Yes ditto that. Does that mean dealer groups are done and dusted, or we still needs AFSLs and dealer groups?

'Dealer Group' is old terminology for an AFSL. So let's dispense with that.
Currently, a) your AFSL updates and maintains your licensing registration through the ASIC portal and b) you have to maintain your own registration with the TPB.
TPB is going. Upon this change, after the transition, there will only be one registration and you will henceforth be responsible for it.
There is no change to the need to be authorised by an AFSL.

I am glade that this adds value to my clients and makes my life easier. Thank your Royal Commission, thank you ASIC, and thank you FPA and AFA!

Right, so basically its nothing. Its just one less job for a licensee. Maybe that means they can discount their $50k fees to $49,950 lol.

Sorry each individual Adviser does not have to update the TPB. I am the AFSL RM & Adviser and I am our only Adviser registered with TPB, and I also over see our other Advisers (up to 20) for the TPB, each Adviser does nothing to update TPB.

Yes Advisers not registered - and there are many of course where the AFSL had a sufficient number of persons registered with the TPB - don't have to maintain a registration if they didn't have one to begin with.
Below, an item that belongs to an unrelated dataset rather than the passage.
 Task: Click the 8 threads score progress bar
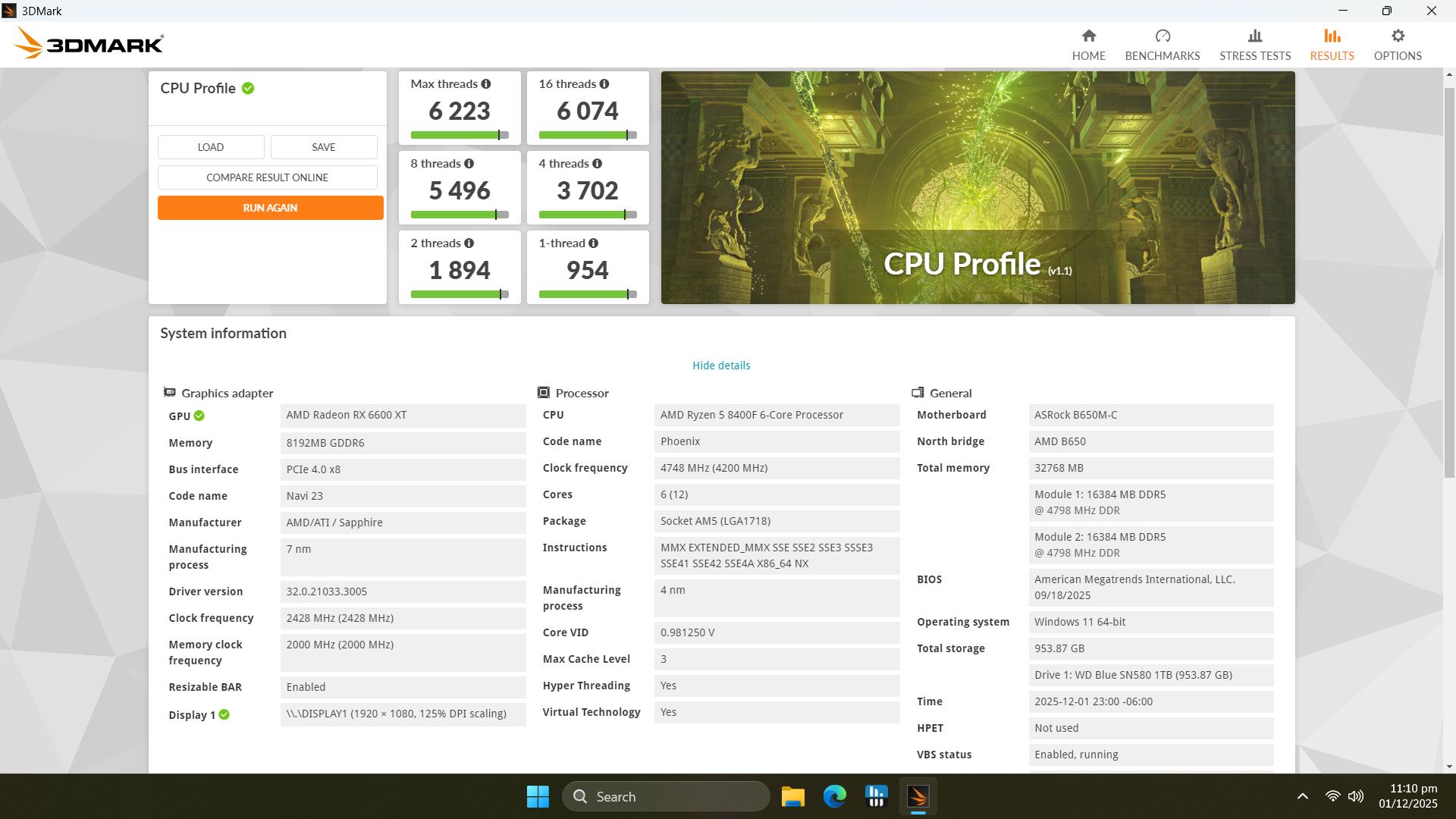460,214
One would think that follows.

If only we could dispense with dealer groups Cal!

AFSL is the ASIC issued licence, which can be held by 3 different types of businesses:
- self employed advisers operating under their own licence
- advice practices with their own licence who employ other advisers (known as Representatives) to operate under their licence
- dealer groups who sub licence other advisers (known as Authorised Representatives) to operate under their licence

Dealer groups are sadly still the primary means by which most advisers are licensed. They are a business type rather than an official licence category. They are a hangover from the old tied agency days but they are still alive and well and still do much the same thing, which is to exert control over advisers as a means of distributing inhouse product. If we can't get rid of AFSLs altogether then at least we should get rid of this unnecessary sub licensing option that gifts so much power to product companies. BTW any dealer group that has an inhouse SMA that generates additional FUM revenue, is still a product company.
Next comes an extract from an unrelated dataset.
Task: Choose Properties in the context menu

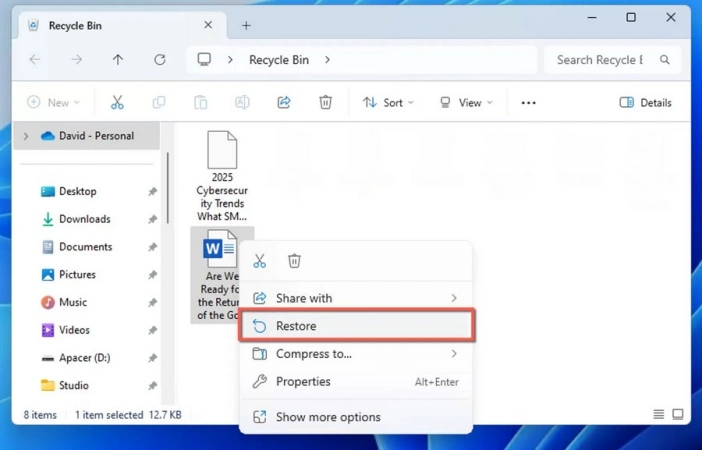Action: click(x=303, y=381)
The end of the AFSL 'Adviser Group' is very close.
I would say that our "arrangements" will look quite similar to Accountants in the near future, but that would likely upset people using that comparison.
Nonetheless that's where we are headed, as "untied" professionals.

- advice practices with their own licence who employ other advisers (known as:
Authorised Representatives)
to operate under their licence.
Sorry under what section of the law is the separate categories of Representative or Authorised Rep ?
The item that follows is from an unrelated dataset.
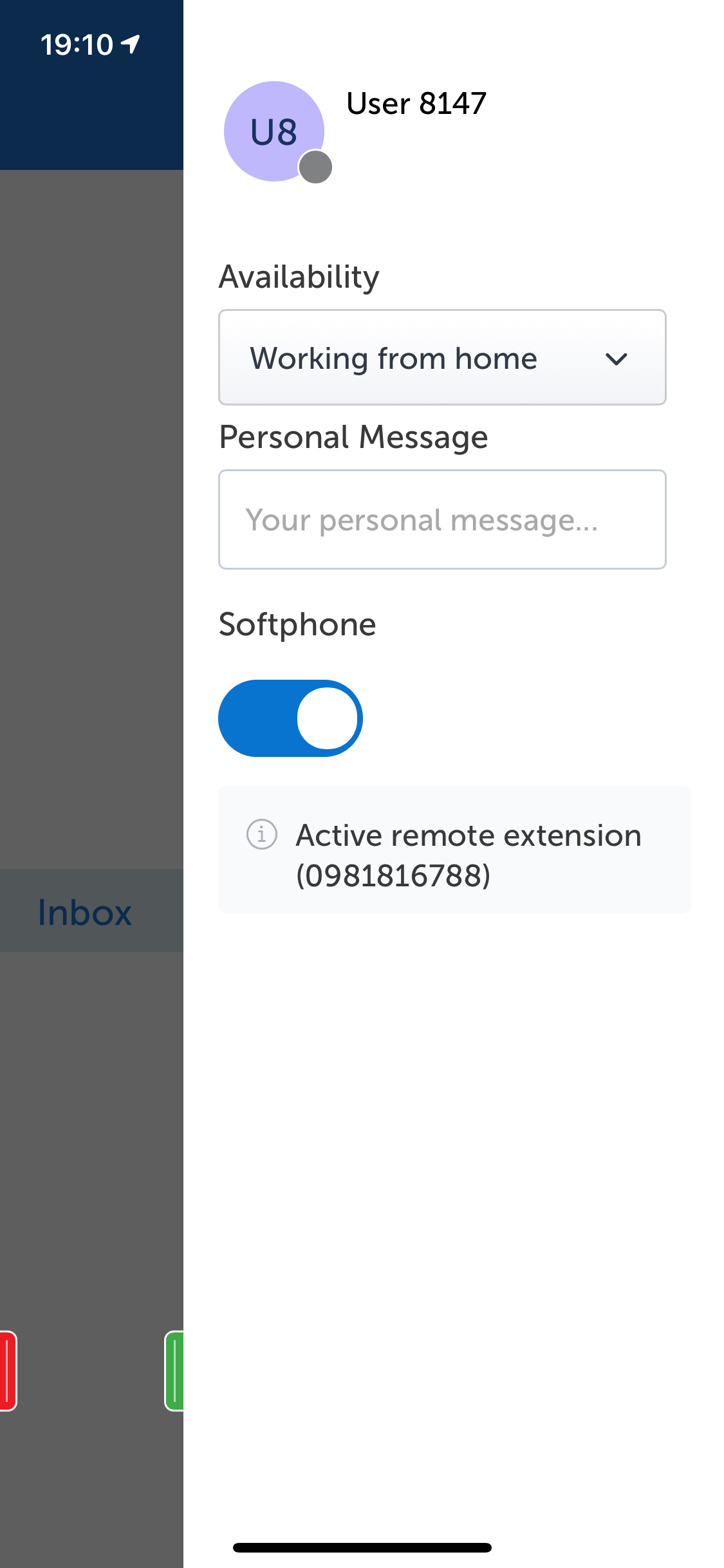Focus the personal message text field
The image size is (724, 1568).
click(x=441, y=519)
As always with the Corps Act, the ultimate meaning is captured via a collection of interconnected, largely incomprehensible paragraphs. However Regulatory Guide 36 has a clearer explanation, particularly 36.101(b) and the Key Terms definitions..

In essence it says employees who meet the relevant training and registration requirements can act as a Representative of an AFSL. If you're not an employee, you need to be specifically Authorised to act as their Representative.

OK, all our employee Advisers are Authorised Reps on ASIC Websites, FAR, etc ???
I'm confused but does it really matter ?

Employees don't need to be Authorised Reps, but if they are it doesn't really matter.

However non employees who operate under your licence do need to be Authorised Reps, and that matters a lot. It is essentially an undertaking by the licensee to ensure a similar level of selection, training, resourcing and supervision as if they were your employees. Of course this can be quite difficult to do properly if those Authorised Representatives work for their own company, in a different location, with their own systems and processes, and a perception that they have a large degree of independence. It is one of the big problems with the current licensing model.

So, what compensation do I get as a sole AFSL holder? All the money, time red tape. Abolish it and the needs to be compo. Love to see AR s pay their own PI insurance, it would hurt.